| What you will do |
In the rows below, starting at the line with "You are a computer-use" and ending at the line with "[x=112, y=375]", change "Select" to "Choose" and write those lines out again with nothing else altered. Leave the pictures out of your answer.

| Data shown |
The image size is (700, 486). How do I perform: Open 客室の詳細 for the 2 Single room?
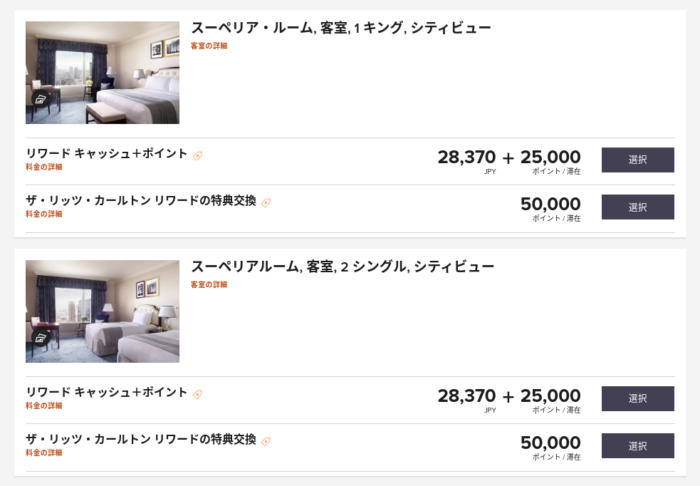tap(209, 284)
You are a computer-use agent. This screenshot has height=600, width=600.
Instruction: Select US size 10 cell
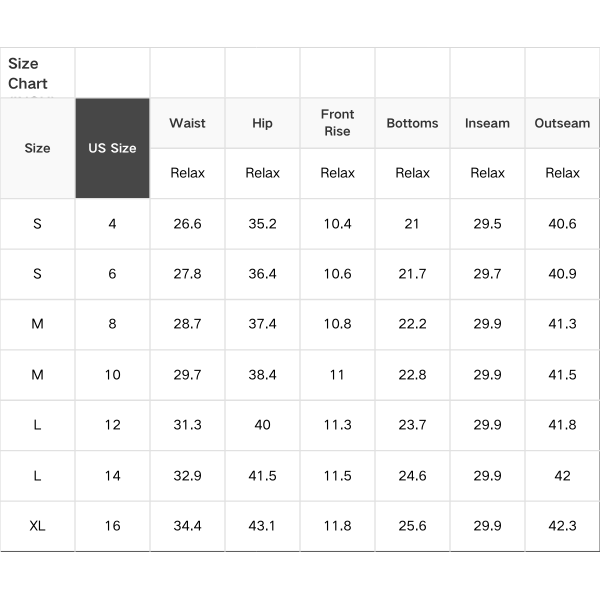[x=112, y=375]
* * *
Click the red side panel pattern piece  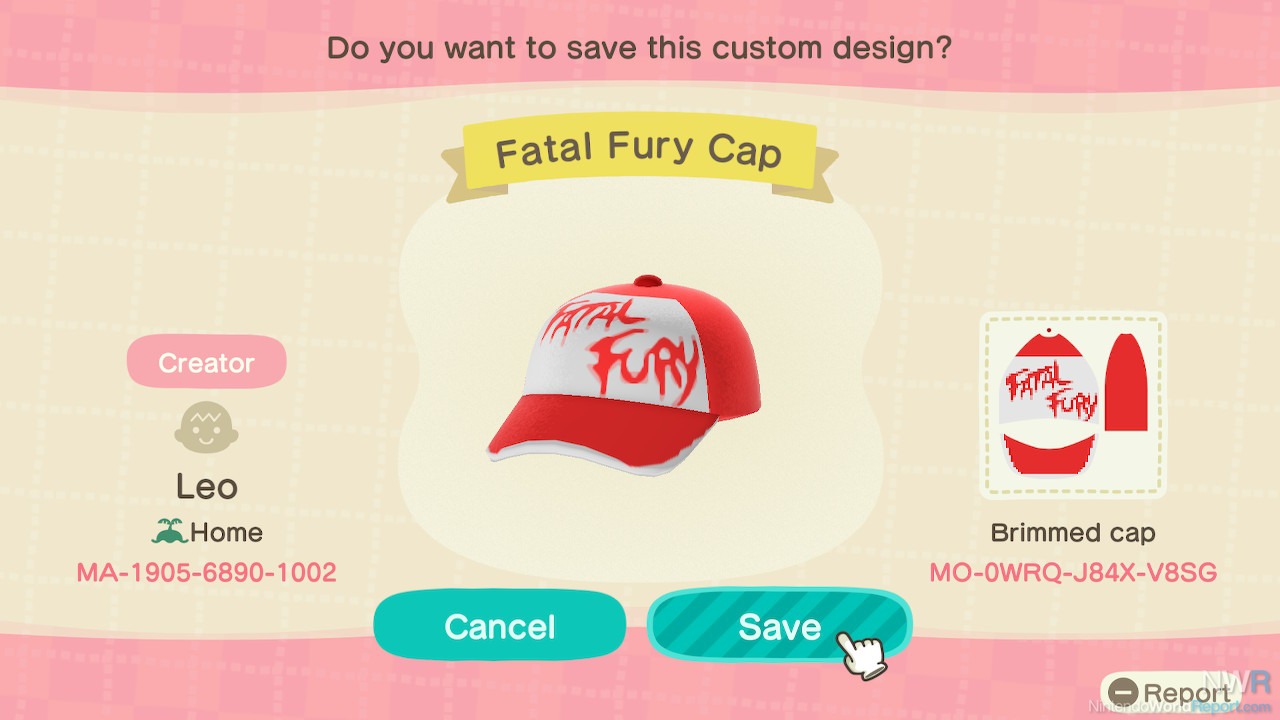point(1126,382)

| Result of the task |
You are a computer-use agent. This screenshot has height=600, width=600.
Instruction: Choose US size 10 cell
[x=112, y=375]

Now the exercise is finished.